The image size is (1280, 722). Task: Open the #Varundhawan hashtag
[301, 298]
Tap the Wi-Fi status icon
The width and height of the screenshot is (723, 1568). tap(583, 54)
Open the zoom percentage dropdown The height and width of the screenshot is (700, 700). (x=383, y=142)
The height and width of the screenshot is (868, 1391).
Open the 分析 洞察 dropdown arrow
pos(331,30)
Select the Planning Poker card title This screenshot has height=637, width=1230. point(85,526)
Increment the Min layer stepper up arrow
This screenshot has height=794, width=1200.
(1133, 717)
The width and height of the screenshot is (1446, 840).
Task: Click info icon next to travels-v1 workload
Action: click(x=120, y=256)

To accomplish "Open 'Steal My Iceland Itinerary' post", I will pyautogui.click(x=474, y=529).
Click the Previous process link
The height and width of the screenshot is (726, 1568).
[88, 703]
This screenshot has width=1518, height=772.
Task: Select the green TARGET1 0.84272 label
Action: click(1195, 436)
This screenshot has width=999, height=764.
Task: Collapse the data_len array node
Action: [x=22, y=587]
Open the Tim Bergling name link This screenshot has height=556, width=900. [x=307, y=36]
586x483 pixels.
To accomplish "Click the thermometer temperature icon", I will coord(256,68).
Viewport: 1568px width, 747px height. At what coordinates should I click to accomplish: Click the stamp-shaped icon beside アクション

Work required: Copy all of the material above line for line, keeping every character exactly the same.

Final result:
The image size is (1280, 722). Task: Open the #Varundhawan hashtag
[301, 298]
Tap the Wi-Fi status icon
The width and height of the screenshot is (723, 1568). tap(583, 54)
Open the zoom percentage dropdown The height and width of the screenshot is (700, 700). (x=383, y=142)
The height and width of the screenshot is (868, 1391).
Open the 分析 洞察 dropdown arrow
pos(331,30)
Select the Planning Poker card title This screenshot has height=637, width=1230. point(85,526)
Increment the Min layer stepper up arrow
This screenshot has height=794, width=1200.
(1133, 717)
The width and height of the screenshot is (1446, 840).
Task: Click info icon next to travels-v1 workload
Action: click(x=120, y=256)

To accomplish "Open 'Steal My Iceland Itinerary' post", I will pyautogui.click(x=474, y=529).
Click the Previous process link
The height and width of the screenshot is (726, 1568).
[88, 703]
This screenshot has width=1518, height=772.
Task: Select the green TARGET1 0.84272 label
Action: click(1195, 436)
This screenshot has width=999, height=764.
Task: Collapse the data_len array node
Action: [x=22, y=587]
Open the Tim Bergling name link This screenshot has height=556, width=900. [x=307, y=36]
586x483 pixels.
To accomplish "Click the thermometer temperature icon", I will coord(256,68).
Viewport: 1568px width, 747px height. At what coordinates should I click to accomplish: Click the stamp-shaped icon beside アクション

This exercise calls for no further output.